Ken Jennings’ book for more than just the ‘Brainiacs’

When Dr. Seuss first coined the word "nerd" in 1950, he probably never anticipated the rise to fame that a self-proclaimed "trivia nerd" would experience after appearing on "Jeopardy."

Actually, no one in America could have predicted an anonymous software engineer from Salt Lake City would emerge as a national icon. Yet somehow, through some anomaly in a part of the space-time continuum that usually separates eggheads from popularity and money, Ken Jennings found both fame and fortune.

He did this not by dancing in an end zone or lip-syncing on a stage, but by answering thousands of trivia questions behind a podium swallowed in neon blue lights.
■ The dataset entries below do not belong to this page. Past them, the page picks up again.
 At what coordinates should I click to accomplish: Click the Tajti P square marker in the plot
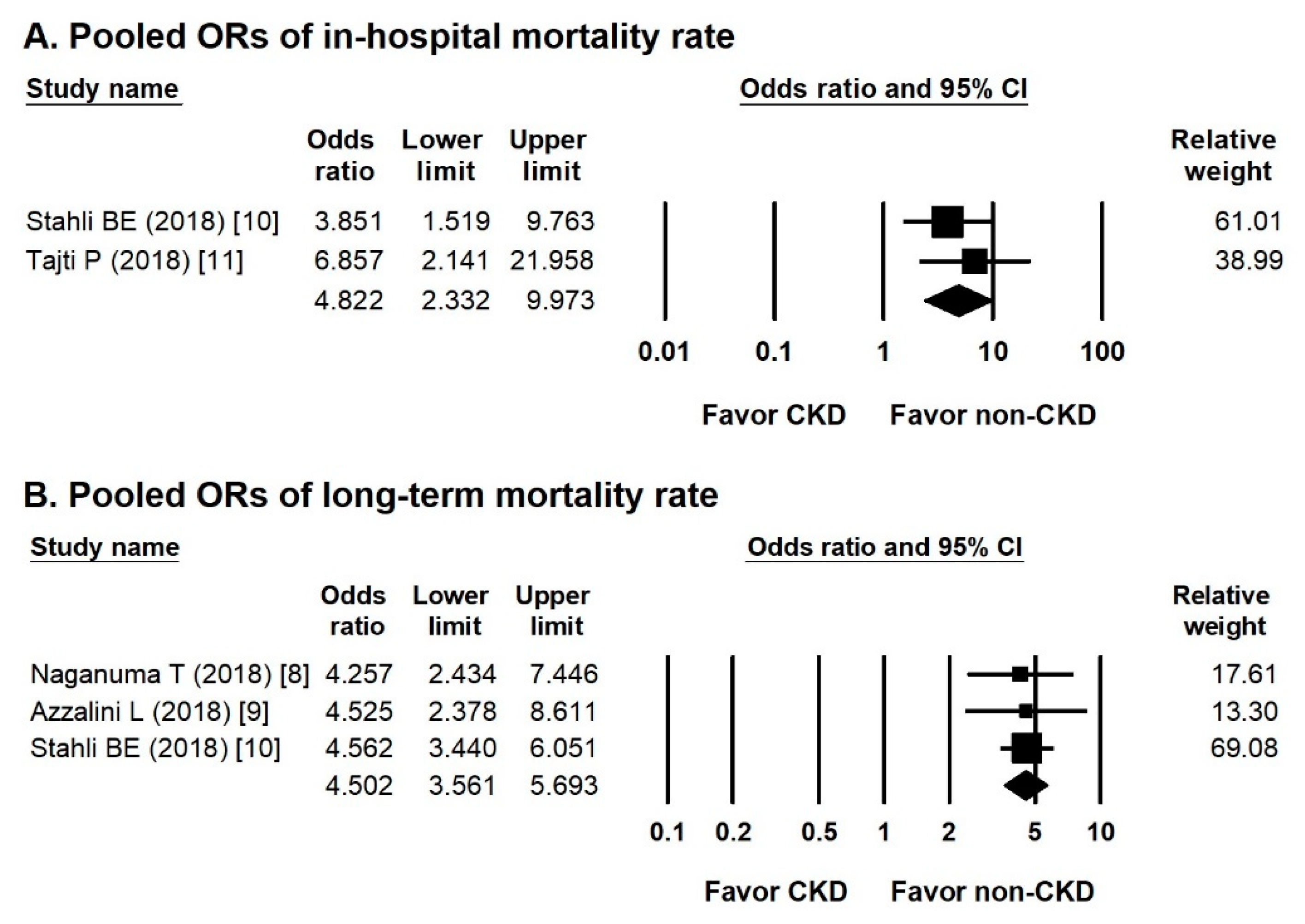click(974, 261)
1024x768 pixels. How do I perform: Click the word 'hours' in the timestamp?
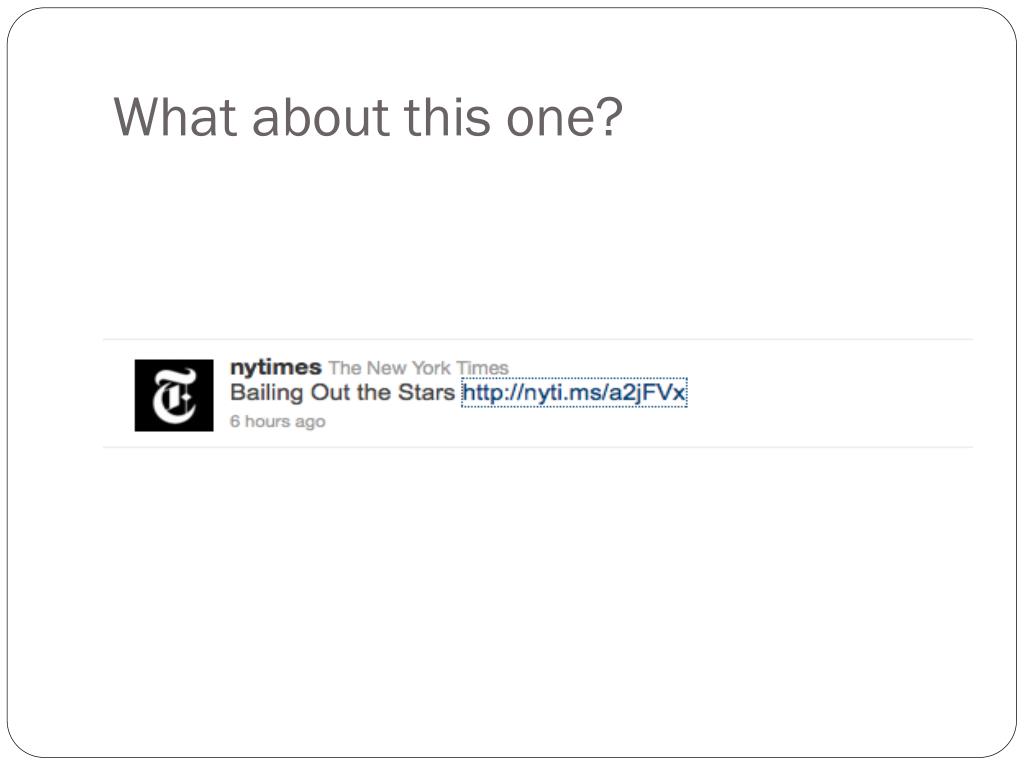click(267, 421)
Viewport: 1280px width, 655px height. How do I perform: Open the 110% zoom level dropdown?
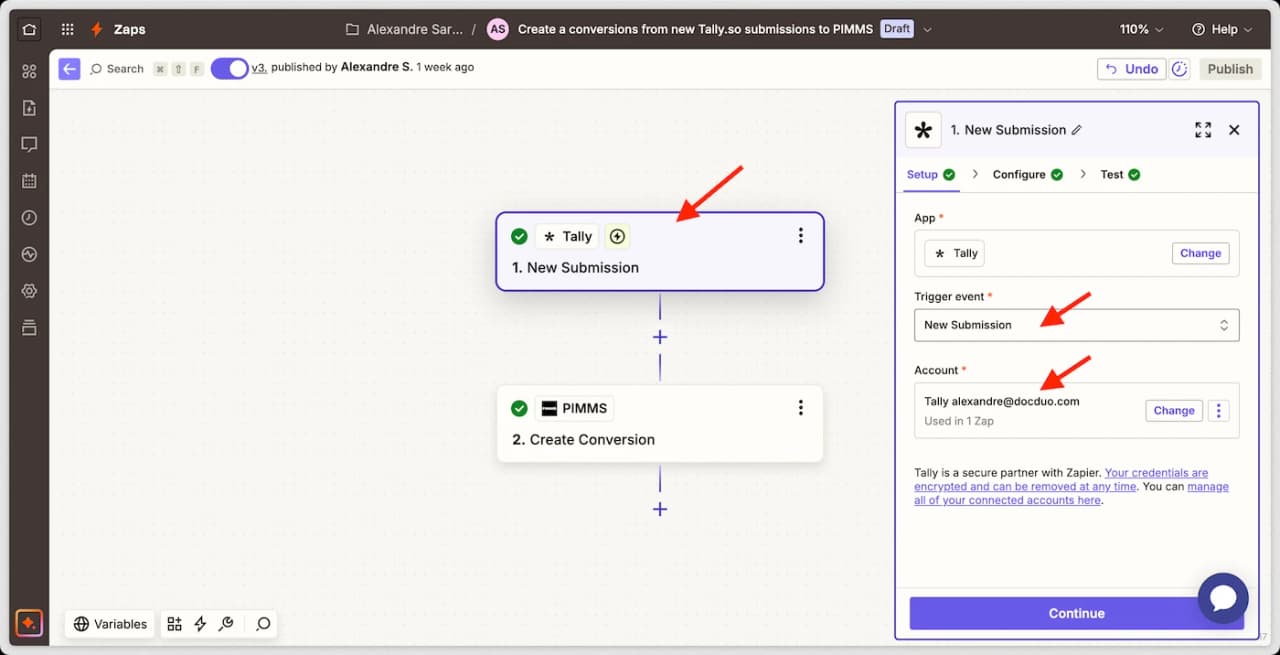[1141, 29]
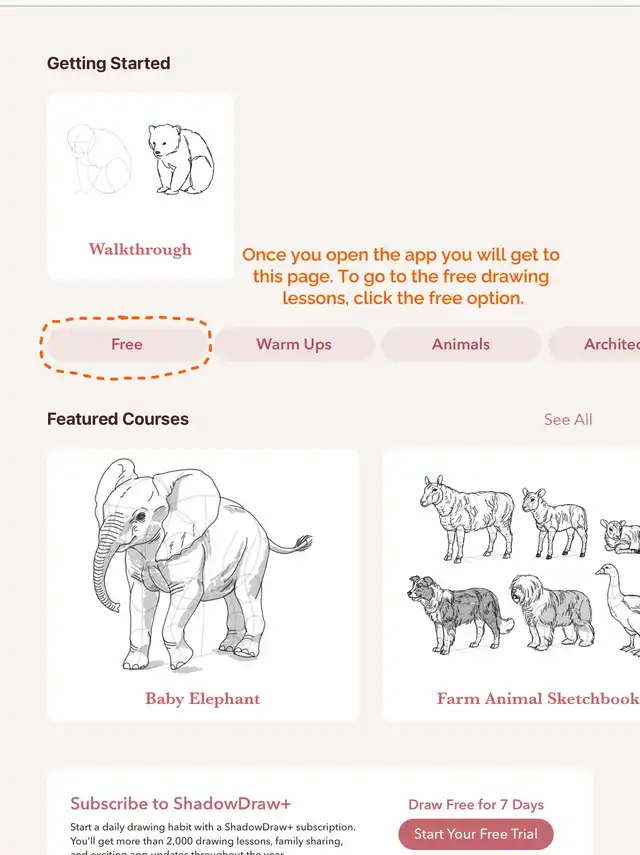Image resolution: width=640 pixels, height=855 pixels.
Task: Click the rough bear construction sketch
Action: click(98, 160)
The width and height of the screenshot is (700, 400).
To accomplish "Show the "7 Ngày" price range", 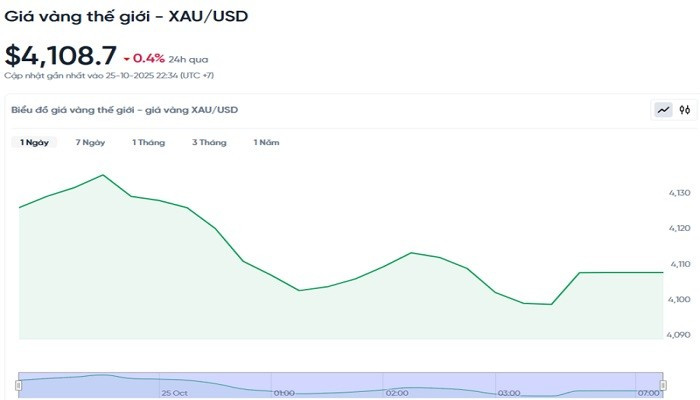I will tap(90, 143).
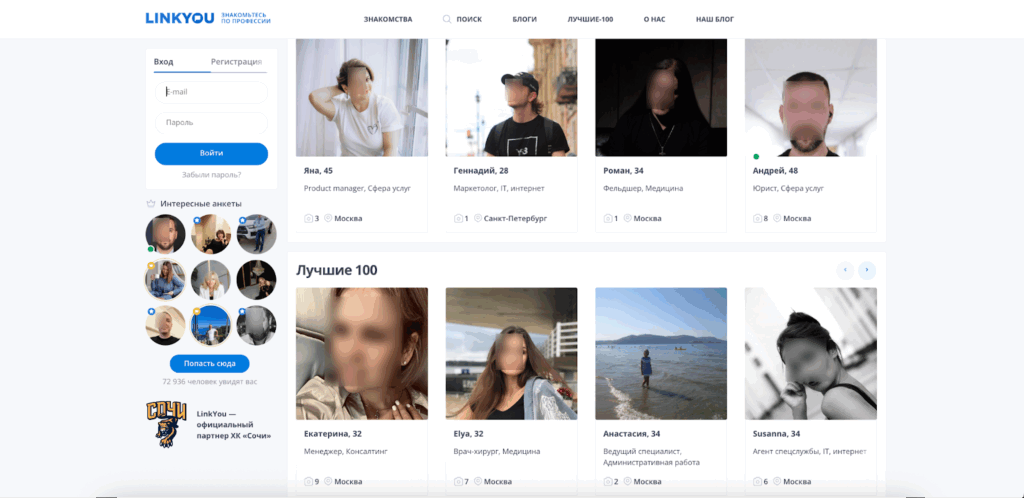The width and height of the screenshot is (1024, 498).
Task: Click the Sochi hockey club logo
Action: point(166,422)
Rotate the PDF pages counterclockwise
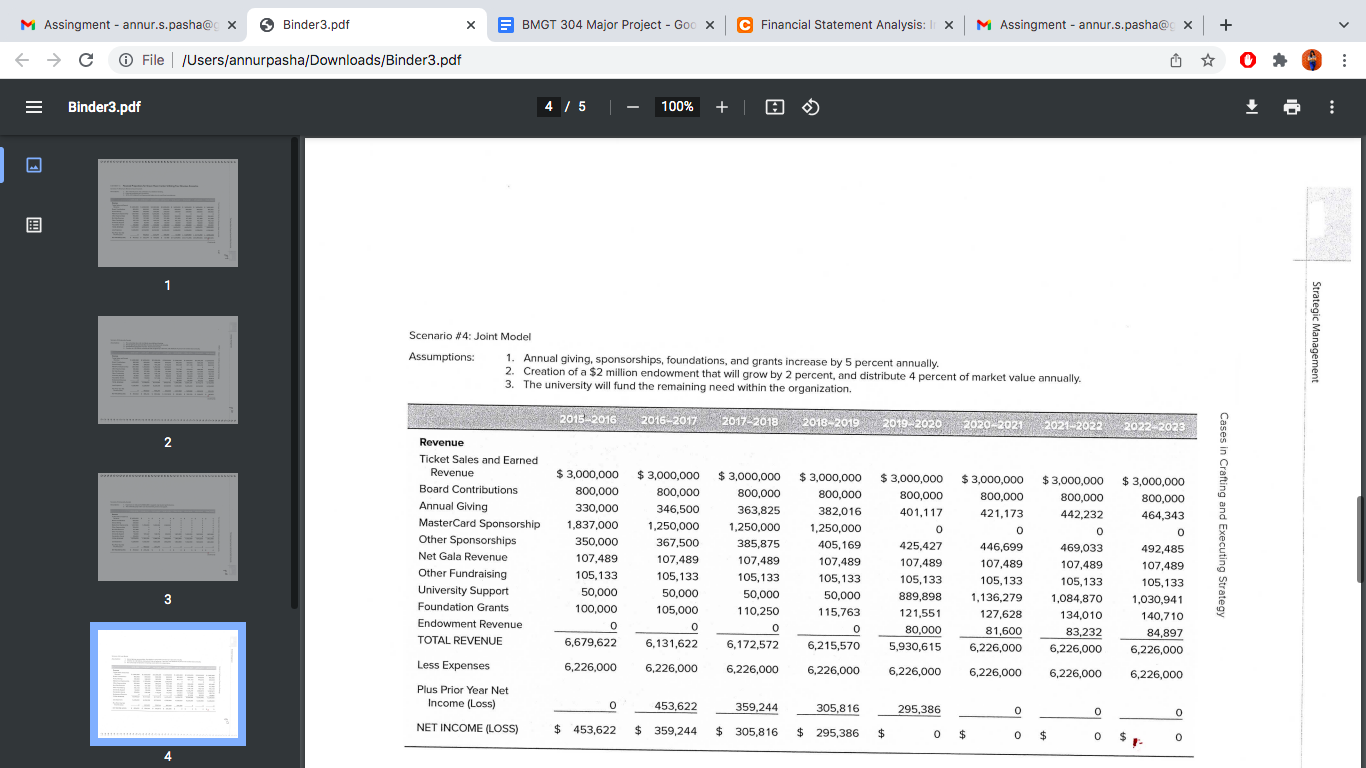The height and width of the screenshot is (768, 1366). pos(810,106)

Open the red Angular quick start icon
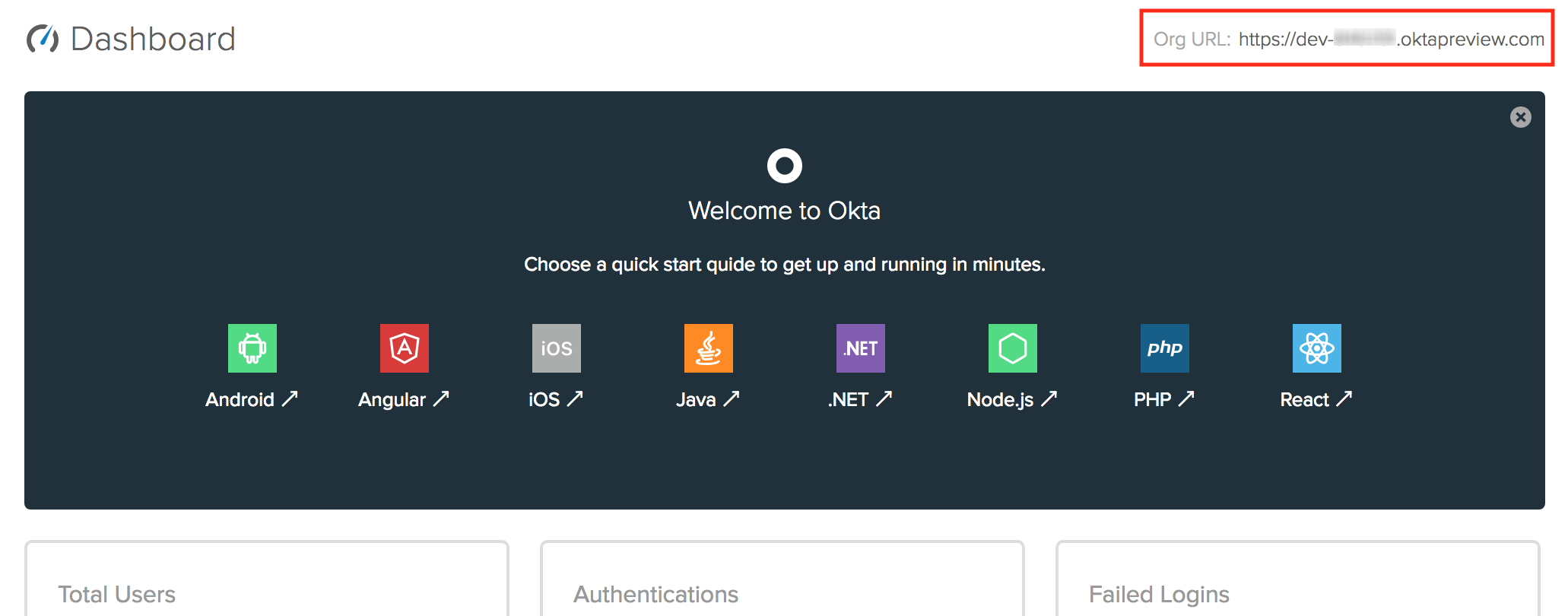click(x=404, y=348)
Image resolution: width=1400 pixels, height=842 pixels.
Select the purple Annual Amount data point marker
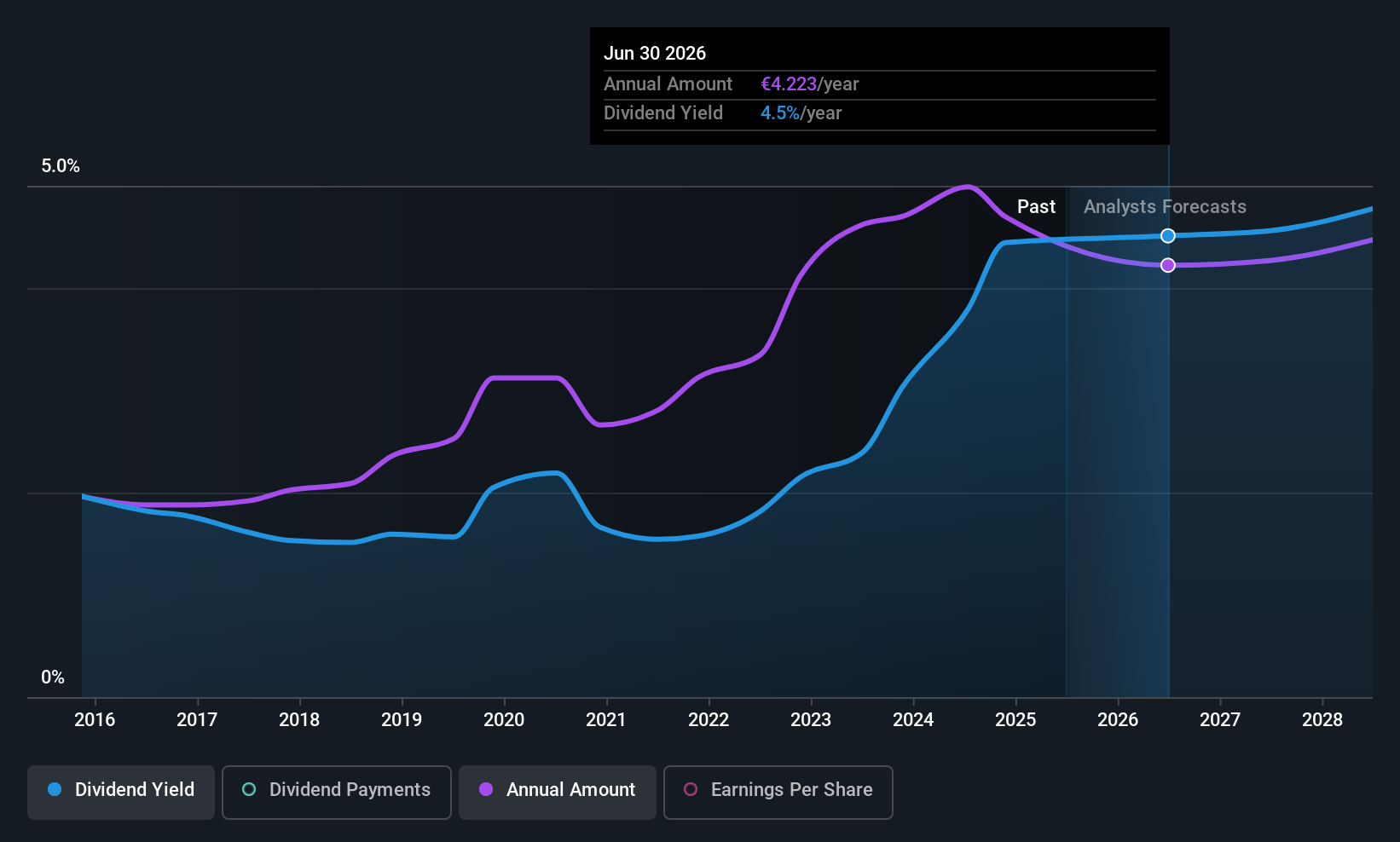pos(1168,265)
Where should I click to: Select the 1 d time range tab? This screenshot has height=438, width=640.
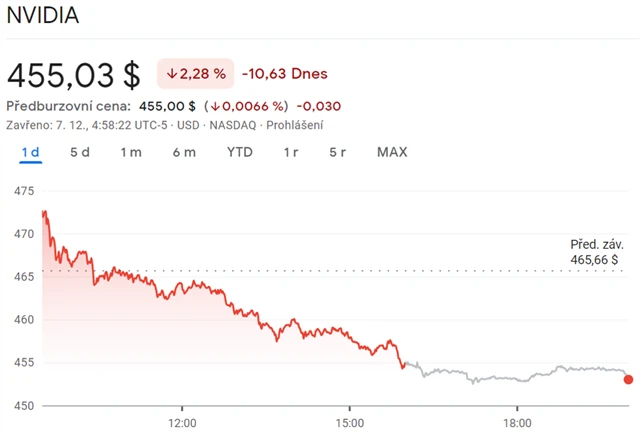coord(30,152)
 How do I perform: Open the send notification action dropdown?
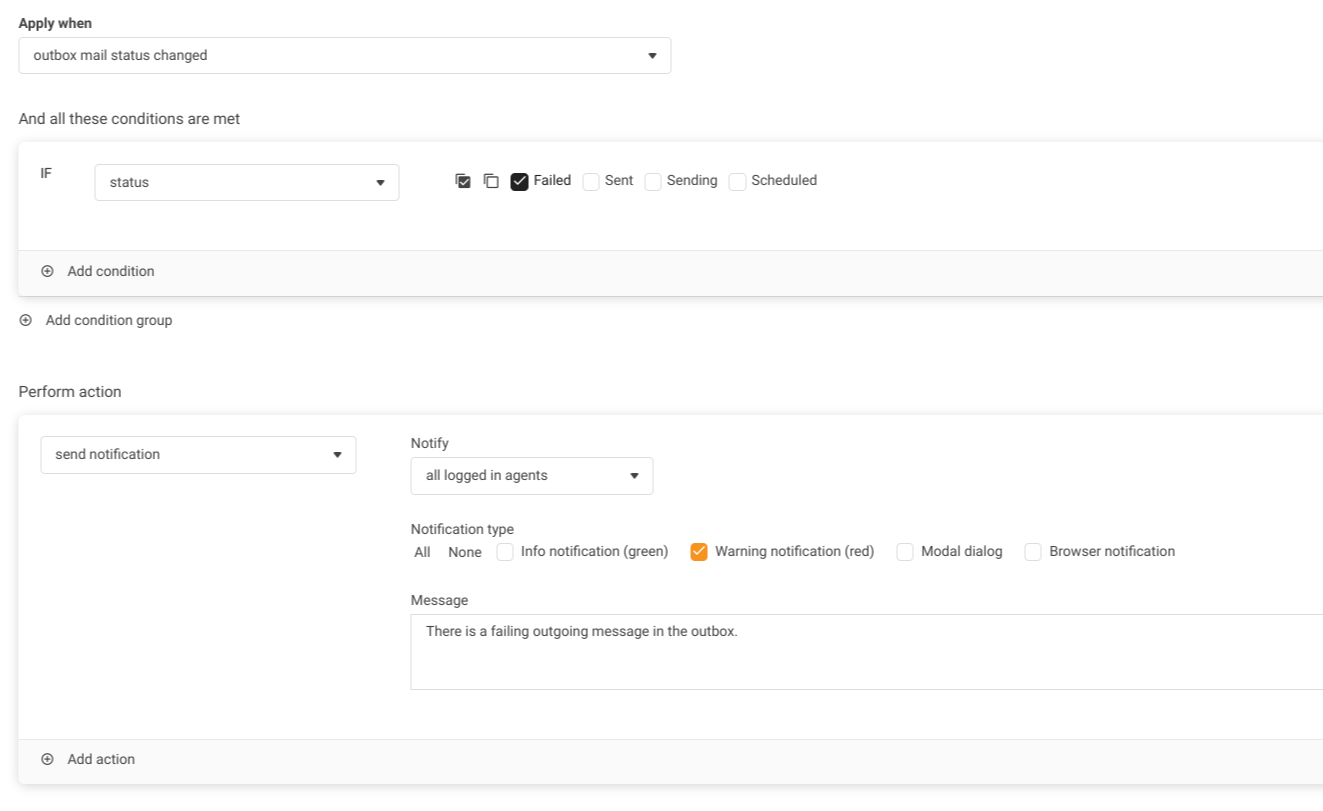click(198, 455)
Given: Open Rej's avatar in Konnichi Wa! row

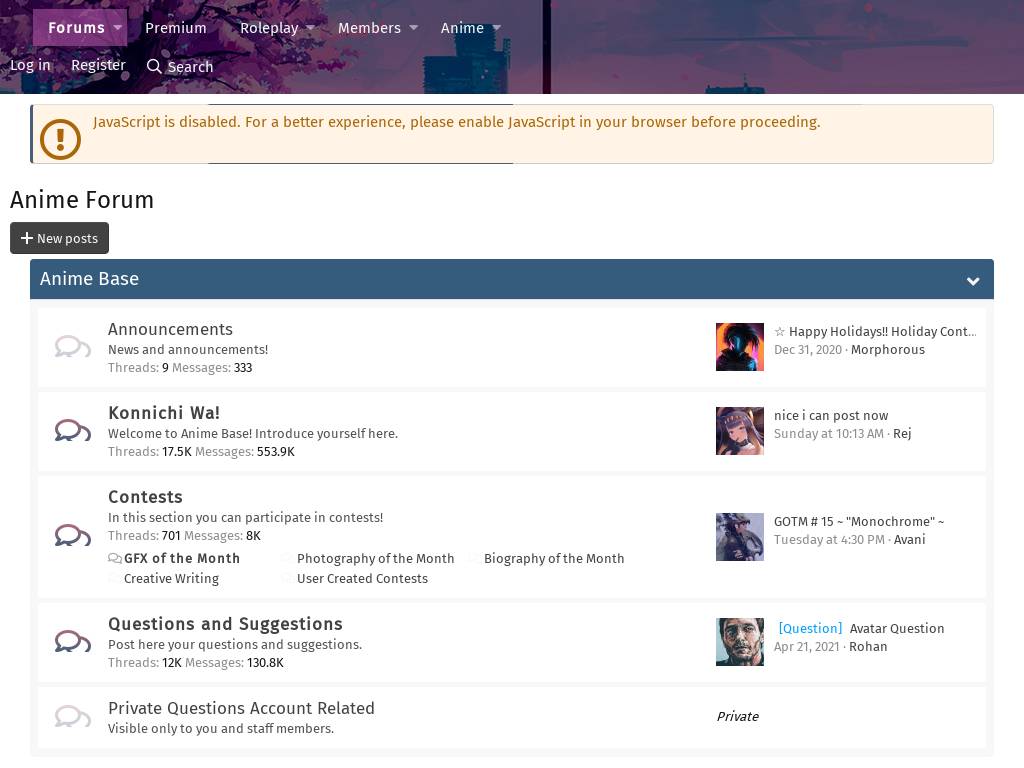Looking at the screenshot, I should (x=739, y=431).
In his new book, "Brainiac: Adventures in the Curious, Competitive, Compulsive World of Trivia Buffs," Jennings not only chronicles his journeys as a "Jeopardy" champion but uncovers the hidden subculture of trivia in the United States. Through his engaging style and clever storytelling, he cracks open the minds of trivia buffs and explores the significance of trivia in their lives.

One would think that after compiling 74 consecutive victories and amassing more than $2.5 million, any man in Jennings' shoes would proclaim his kingdom and bask in the glory of his accomplishments. Instead, Jennings humbly presents trivia as something more than a collection of insignificant facts. It is a lifestyle, a gift and an obsession for many.

"Brainiac" succeeds as a remarkable first book, because instead of merely acknowledging trivia as the means by which he gained his fame and fortune, Jennings investigates its identity and purpose in the context of human life and interaction. Jennings weaves stories of his childhood as a game-show fanatic to the people he met during and after his life as a game-show champion.

In the same way, he laces the entire book with "Jeopardy"-like trivia questions not only to keep readers thinking, but to help them understand the impact that knowledge can have on a person.

The only fault in his book lies in the length of some of the stories and explanations that Jennings uncovers; however it is only a minimal problem in a book that answers a vast multitude of them. It also works as proof that the mind of a trivia buff is one that values detail and memory, no matter how big or small.